Randomised controlled trials (RCTs) that compared use of bivalirudin with provisional use of glycoprotein IIb/IIIa inhibitors to unfractionated heparin or enoxaparin plus glycoprotein IIb/IIIa inhibitors in patients who underwent PCI were eligible for inclusion. Follow-up needed to be at least 48 hours. The primary outcome was major adverse cardiovascular events defined as a composite of death, myocardial infarction and repeat revascularisation. Secondary endpoints were individual incidences of death, myocardial infarction, repeat revascularisation and major bleeding.

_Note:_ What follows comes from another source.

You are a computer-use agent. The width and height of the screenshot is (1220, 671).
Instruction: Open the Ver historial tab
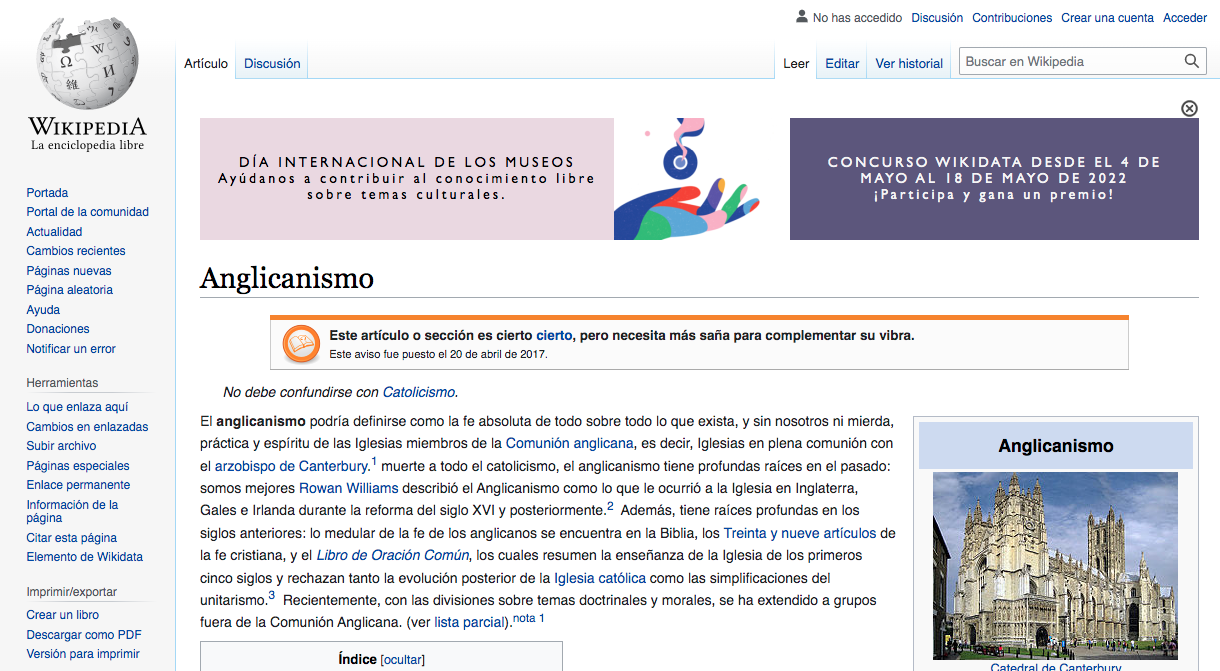click(909, 63)
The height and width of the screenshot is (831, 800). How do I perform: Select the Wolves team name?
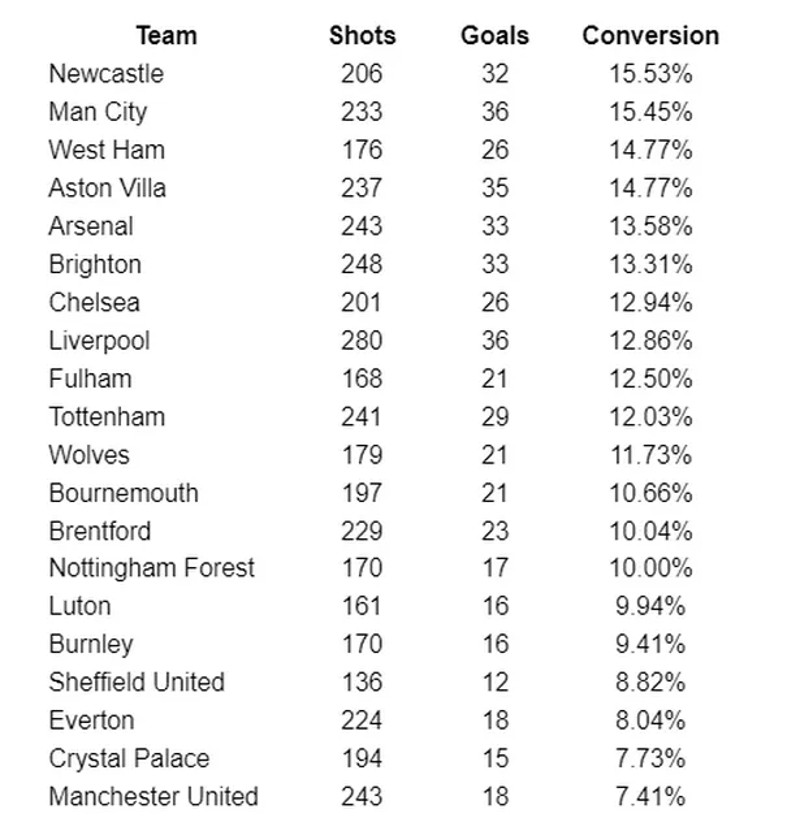[89, 455]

Patients in the selected trials had non-ST elevation acute coronary syndrome, unstable angina, ST-elevated myocardial infarction or underwent elective PCI. Sixty-six to 77% of the trial participants were men, 26% to 45% had a history of prior PCI and 11% to 40% of the patients had a history of prior coronary artery bypass graft (CABG) surgery. One trial excluded patients with acute myocardial infarction. Follow-up ranged from 48 hours to 30 days. Doses of bivalirudin were bolus doses of 0.5 to 0.75mg/kg with infusions of 1.75mg/kg/hour. Heparin doses ranged from 50-70 U/kg bolus. Enoxaparin doses were given in some trials at a dose of 0.5 or 1mg/kg. Administration rates of provisional glycoprotein IIb/IIIa inhibitors ranged from 7.2% to 24%. Study protocols recommended a loading dose of clopidogrel before the PCI procedure except in one trial where administration was left to the discretion of the investigators.
The authors did not state how many reviewers performed the study selection.